DATA SECTION:
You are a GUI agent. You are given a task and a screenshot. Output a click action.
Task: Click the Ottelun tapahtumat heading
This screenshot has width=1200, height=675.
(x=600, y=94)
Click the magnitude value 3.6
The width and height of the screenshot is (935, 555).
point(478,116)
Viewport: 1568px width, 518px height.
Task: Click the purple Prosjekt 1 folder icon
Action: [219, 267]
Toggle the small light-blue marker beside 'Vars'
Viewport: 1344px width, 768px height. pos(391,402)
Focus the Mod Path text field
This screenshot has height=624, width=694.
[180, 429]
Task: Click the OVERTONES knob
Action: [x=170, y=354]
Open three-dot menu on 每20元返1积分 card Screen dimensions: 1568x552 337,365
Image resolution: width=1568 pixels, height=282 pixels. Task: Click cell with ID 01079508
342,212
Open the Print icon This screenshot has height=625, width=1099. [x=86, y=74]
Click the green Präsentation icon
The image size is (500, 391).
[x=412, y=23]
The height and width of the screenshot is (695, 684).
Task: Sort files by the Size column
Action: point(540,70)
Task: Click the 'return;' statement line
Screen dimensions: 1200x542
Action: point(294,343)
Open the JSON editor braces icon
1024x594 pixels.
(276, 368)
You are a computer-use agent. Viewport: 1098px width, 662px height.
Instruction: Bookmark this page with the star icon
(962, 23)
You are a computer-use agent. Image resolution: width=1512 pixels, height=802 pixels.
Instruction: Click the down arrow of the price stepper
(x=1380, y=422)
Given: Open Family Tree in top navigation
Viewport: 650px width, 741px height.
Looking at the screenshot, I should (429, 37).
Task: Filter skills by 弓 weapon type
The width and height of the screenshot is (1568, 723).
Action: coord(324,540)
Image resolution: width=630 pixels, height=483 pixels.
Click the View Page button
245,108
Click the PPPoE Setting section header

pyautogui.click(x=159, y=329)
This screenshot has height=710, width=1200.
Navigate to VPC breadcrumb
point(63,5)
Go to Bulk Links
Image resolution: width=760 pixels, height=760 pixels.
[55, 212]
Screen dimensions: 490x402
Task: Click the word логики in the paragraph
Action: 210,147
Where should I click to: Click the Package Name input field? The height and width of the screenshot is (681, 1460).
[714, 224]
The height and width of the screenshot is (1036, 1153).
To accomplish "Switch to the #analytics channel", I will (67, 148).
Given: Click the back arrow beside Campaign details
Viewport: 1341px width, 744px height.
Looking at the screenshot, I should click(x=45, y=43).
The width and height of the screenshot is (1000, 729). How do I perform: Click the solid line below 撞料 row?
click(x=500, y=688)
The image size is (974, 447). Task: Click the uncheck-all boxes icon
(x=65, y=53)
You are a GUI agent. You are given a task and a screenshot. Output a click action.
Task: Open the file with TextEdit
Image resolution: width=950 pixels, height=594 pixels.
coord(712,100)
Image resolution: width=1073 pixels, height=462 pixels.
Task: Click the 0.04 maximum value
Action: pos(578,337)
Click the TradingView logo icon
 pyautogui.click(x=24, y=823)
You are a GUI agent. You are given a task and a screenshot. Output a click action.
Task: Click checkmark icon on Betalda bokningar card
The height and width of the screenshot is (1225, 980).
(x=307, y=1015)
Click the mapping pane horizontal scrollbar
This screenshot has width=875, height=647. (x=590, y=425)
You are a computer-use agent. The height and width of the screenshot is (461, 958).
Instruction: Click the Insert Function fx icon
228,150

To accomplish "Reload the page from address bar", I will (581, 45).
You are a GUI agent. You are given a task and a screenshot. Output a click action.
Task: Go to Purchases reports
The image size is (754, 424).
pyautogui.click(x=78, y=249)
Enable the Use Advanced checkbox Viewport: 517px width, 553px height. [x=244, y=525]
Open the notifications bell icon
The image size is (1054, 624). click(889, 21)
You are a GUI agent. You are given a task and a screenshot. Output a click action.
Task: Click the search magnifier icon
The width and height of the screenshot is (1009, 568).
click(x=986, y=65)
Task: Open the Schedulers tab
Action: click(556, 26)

PROBLEM DETAILS: Copy each line from the data that features the string "computer".

RESPONSE TO THE EXERCISE:
You are a computer-use agent. Viewport: 1098px width, 662px height.
You are a computer-use agent. Image resolution: width=1512 pixels, height=802 pixels.
You are a computer-use agent. The height and width of the screenshot is (461, 958).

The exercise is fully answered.